[Work instructions]: Arrange everything from the line containing "The width and height of the screenshot is (298, 239)." down to the line containing "point(93,3)", both ends included, as a numbered list, leaving out blank lines.

Items on locating words and elements:
+ + + +

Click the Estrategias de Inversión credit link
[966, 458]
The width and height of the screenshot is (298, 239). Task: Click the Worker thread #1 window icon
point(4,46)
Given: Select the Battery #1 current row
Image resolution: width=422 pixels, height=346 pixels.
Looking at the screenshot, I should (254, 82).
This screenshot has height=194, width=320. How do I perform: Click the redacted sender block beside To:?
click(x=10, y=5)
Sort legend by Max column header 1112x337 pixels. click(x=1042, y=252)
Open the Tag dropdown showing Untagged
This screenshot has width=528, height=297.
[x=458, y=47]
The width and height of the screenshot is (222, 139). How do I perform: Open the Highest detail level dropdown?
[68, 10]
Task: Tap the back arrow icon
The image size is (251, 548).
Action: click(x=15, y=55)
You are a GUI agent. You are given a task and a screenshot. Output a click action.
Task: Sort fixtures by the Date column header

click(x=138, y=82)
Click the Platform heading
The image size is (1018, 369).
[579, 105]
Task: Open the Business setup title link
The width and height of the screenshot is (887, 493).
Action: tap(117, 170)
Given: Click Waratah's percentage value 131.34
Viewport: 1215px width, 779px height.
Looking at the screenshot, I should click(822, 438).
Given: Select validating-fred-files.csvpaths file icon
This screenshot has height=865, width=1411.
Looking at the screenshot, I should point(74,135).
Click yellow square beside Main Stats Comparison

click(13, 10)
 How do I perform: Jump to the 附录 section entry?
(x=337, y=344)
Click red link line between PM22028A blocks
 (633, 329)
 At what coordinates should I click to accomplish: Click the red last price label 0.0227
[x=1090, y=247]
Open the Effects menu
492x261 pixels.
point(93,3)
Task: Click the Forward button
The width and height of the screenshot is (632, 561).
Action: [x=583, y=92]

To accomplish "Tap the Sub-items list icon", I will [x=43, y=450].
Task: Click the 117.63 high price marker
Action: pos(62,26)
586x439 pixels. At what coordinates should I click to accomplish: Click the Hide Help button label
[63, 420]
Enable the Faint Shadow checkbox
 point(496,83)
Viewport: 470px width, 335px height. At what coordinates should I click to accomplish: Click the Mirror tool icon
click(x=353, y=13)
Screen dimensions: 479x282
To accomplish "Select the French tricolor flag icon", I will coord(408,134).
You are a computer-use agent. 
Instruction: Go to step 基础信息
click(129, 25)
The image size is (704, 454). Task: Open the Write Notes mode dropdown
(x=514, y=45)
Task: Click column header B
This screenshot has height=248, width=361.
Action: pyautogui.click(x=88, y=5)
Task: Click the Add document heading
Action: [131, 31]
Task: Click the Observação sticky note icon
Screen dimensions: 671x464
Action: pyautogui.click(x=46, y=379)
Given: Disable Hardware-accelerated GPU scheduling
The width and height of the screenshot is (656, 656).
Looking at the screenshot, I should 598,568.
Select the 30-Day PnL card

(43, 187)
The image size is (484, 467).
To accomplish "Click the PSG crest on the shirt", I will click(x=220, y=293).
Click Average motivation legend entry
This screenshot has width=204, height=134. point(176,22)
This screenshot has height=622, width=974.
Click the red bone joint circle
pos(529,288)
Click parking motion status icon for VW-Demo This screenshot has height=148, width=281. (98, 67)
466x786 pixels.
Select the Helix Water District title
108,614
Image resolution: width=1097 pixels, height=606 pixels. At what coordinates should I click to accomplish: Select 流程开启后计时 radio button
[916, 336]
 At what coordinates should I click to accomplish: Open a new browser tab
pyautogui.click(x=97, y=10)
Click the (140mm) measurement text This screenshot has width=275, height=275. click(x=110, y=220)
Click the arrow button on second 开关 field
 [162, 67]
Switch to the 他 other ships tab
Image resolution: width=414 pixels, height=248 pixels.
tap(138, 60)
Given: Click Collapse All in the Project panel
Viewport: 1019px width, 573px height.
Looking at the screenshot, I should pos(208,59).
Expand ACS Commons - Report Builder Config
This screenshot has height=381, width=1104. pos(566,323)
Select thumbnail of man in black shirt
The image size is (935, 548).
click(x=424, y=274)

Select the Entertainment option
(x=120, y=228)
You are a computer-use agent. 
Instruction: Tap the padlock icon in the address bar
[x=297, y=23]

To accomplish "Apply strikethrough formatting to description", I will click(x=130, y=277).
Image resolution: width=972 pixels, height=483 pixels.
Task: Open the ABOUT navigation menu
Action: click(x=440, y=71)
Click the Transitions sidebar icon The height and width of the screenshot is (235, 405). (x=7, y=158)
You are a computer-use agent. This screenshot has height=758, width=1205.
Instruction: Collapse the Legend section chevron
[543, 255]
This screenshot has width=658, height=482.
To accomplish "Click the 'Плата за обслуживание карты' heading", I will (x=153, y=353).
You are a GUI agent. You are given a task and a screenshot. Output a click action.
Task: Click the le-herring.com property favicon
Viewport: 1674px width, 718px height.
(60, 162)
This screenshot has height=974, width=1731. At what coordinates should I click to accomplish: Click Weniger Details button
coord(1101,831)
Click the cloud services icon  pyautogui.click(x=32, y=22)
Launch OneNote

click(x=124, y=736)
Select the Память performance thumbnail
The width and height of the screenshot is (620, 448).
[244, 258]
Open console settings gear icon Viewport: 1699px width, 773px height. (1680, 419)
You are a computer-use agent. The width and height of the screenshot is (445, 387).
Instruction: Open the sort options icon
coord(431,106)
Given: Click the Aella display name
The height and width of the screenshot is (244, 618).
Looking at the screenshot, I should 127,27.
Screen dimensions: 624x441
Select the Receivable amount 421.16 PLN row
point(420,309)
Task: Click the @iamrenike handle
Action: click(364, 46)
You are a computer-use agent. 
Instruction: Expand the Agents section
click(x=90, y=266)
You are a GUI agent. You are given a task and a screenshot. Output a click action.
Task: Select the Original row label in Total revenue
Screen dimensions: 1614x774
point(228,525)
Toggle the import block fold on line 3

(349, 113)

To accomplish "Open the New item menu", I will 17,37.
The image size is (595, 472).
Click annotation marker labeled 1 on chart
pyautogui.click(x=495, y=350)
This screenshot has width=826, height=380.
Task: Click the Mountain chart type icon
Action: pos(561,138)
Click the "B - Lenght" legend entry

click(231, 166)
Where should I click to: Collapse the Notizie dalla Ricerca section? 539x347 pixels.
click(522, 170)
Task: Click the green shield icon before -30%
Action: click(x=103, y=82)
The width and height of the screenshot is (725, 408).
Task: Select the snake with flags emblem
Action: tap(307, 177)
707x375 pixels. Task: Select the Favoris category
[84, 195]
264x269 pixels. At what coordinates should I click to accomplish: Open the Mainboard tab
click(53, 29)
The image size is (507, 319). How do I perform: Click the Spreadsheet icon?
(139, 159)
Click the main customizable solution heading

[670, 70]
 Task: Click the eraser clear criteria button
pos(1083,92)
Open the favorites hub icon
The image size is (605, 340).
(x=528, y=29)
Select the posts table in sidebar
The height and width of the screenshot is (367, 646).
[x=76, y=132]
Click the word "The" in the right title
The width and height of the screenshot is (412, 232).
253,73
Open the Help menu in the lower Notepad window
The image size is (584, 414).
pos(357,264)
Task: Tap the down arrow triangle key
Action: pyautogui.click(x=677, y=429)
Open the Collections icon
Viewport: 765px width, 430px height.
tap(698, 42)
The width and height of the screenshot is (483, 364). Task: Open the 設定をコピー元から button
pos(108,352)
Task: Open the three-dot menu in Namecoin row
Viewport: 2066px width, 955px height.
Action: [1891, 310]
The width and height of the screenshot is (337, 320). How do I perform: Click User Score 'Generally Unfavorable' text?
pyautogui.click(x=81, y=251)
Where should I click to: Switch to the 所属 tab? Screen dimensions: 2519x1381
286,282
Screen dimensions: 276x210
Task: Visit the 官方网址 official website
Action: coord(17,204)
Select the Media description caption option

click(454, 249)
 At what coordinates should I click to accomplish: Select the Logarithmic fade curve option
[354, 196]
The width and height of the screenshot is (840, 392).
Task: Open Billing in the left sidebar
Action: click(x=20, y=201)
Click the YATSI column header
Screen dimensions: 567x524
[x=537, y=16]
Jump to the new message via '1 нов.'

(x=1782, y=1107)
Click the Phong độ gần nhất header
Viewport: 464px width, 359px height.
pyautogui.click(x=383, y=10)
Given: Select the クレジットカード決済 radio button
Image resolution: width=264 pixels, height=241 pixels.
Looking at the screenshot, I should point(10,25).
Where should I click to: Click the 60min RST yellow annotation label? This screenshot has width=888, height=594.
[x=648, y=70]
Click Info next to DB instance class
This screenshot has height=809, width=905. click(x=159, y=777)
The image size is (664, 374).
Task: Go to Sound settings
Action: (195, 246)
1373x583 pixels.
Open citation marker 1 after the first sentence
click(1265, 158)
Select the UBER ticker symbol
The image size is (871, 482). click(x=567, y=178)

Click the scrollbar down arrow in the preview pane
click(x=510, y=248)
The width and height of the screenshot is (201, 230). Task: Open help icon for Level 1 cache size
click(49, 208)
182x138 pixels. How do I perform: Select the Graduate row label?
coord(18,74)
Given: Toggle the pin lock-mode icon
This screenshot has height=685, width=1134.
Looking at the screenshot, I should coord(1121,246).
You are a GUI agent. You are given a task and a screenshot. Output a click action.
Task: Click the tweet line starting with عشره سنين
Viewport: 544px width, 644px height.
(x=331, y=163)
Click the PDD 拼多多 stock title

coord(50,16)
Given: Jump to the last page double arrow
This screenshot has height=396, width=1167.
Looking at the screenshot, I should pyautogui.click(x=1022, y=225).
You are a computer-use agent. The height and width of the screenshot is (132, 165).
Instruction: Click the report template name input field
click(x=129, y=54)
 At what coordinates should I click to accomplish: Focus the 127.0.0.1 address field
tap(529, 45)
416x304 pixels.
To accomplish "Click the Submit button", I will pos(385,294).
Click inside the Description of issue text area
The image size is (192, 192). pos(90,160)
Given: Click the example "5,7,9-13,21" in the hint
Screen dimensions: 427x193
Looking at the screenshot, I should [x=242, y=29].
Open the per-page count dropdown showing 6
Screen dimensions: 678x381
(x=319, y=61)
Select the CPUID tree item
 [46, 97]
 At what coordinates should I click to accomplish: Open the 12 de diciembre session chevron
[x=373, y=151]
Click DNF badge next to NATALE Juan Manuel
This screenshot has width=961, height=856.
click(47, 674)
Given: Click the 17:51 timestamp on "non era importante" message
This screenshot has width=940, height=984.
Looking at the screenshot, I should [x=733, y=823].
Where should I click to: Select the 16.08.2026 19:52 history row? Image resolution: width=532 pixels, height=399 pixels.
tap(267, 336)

+ + + +

[Task response]:
1. The width and height of the screenshot is (298, 239). Task: Click the Worker thread #1 window icon
2. point(4,46)
3. Given: Select the Battery #1 current row
4. Image resolution: width=422 pixels, height=346 pixels.
5. Looking at the screenshot, I should (254, 82).
6. This screenshot has height=194, width=320. How do I perform: Click the redacted sender block beside To:?
7. click(x=10, y=5)
8. Sort legend by Max column header 1112x337 pixels. click(x=1042, y=252)
9. Open the Tag dropdown showing Untagged
10. This screenshot has width=528, height=297.
11. [x=458, y=47]
12. The width and height of the screenshot is (222, 139). How do I perform: Open the Highest detail level dropdown?
13. [68, 10]
14. Task: Tap the back arrow icon
15. The image size is (251, 548).
16. Action: click(x=15, y=55)
17. You are a GUI agent. You are given a task and a screenshot. Output a click action.
18. Task: Sort fixtures by the Date column header
19. click(x=138, y=82)
20. Click the Platform heading
21. The image size is (1018, 369).
22. [579, 105]
23. Task: Open the Business setup title link
24. The width and height of the screenshot is (887, 493).
25. Action: tap(117, 170)
26. Given: Click Waratah's percentage value 131.34
27. Viewport: 1215px width, 779px height.
28. Looking at the screenshot, I should click(822, 438).
29. Given: Select validating-fred-files.csvpaths file icon
30. This screenshot has height=865, width=1411.
31. Looking at the screenshot, I should point(74,135).
32. Click yellow square beside Main Stats Comparison
33. click(13, 10)
34.  How do I perform: Jump to the 附录 section entry?
35. (x=337, y=344)
36. Click red link line between PM22028A blocks
37.  (633, 329)
38.  At what coordinates should I click to accomplish: Click the red last price label 0.0227
39. [x=1090, y=247]
40. Open the Effects menu
41. 492x261 pixels.
42. point(93,3)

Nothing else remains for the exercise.